“Project Runway” is back!
This season starts off with 20 — yes 20 — designers being
invited to New York. However, right off the bat four need to be eliminated based on their prior work.
“I was getting married in Iceland and we cancelled the
wedding for me to do this,” says one girl whose name they don’t even bother to
give. “Project Runway is going to happen this one time and I can fly to Iceland
Oh, girl, if we know our reality TV (and we do), you’re
already a goner. Don’t make bold
decisions that will come back and bite you in the tush.
Everyone seems pretty much neck and neck, with a few standouts.
Alas, the judges must whittle the 20 down to 16.

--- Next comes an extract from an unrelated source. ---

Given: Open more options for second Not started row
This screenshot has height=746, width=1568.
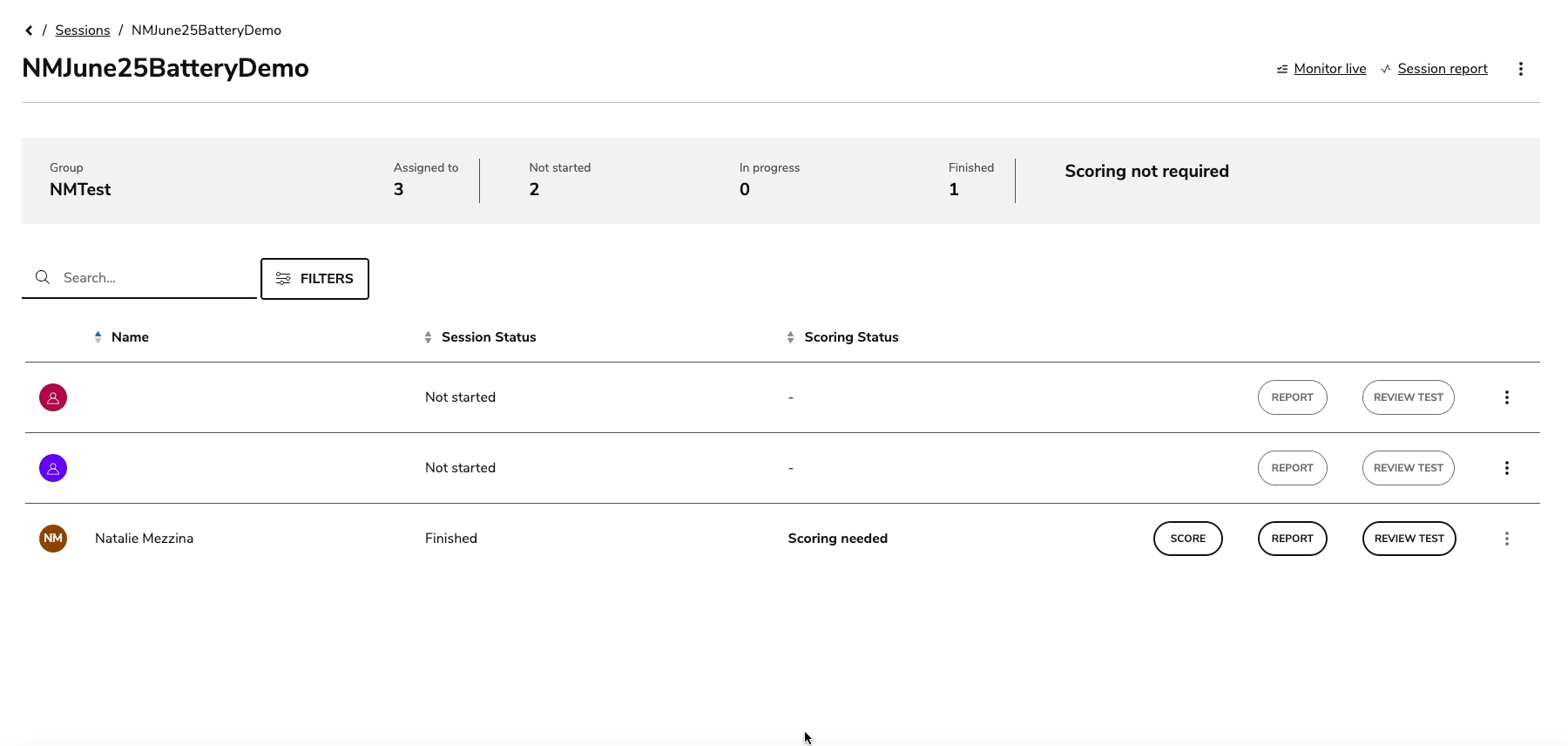Looking at the screenshot, I should [x=1506, y=468].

Out are Icelandic wedding girl, whose name we finally learn
is Serena da Coneicao, along with fellow aspiring designers David Chum, Gunner
Deatherage, and Amanda Perna.
Bye. Sorry to have never known ya.
Now let the real games begin!
This week’s challenge: “Come as you are.” Contestants are
pulled out of bed at 5 a.m. and instructed to only bring a bed sheet with them. These,
along with the clothes on their backs are the only materials they have to make
a whole new garment.
Oh the drama: As each designer struggles to create something
mind-blowing with what little they have, Rafael refuses to give up his head
scarf for material. Not because it has any sentimental value, but because his hair was a “hot mess” and he “didn’t want to look homeless.” This is
about clothing, not hair. Step. It. Up.
Tim Gunn reprimands him for not maximizing his resources and informs him that he was almost in the bottom four.
Surprising everyone is former pageant queen, Anya. Not only
did she learn to sew just for “Project Runway,” but also she’s decided to make pants for the first
time. Bold move, but Tim loves it and so do we.
The Runway: Newsflash guys, grey pants are in this
season! They can be wide leg, tied
dyed, unflattering leggings, or just falling off your body altogether. That’s
all these designers want to make.
Seriously. Grey. Blah.
Bert steals the show with the dress he crafted out of his orange gingham boxers and army green t-shirt. Loves it!
Guest Judge of the Week: Christina Ricci and her new lips.
Top 3: Burt,
Bottom 3: Rafael, Joshua C, Julie
Winner: Burt! You go, old man! Show the kids how it’s done.
Out: Rafael. You’re so vain. Auf Wiedersehen.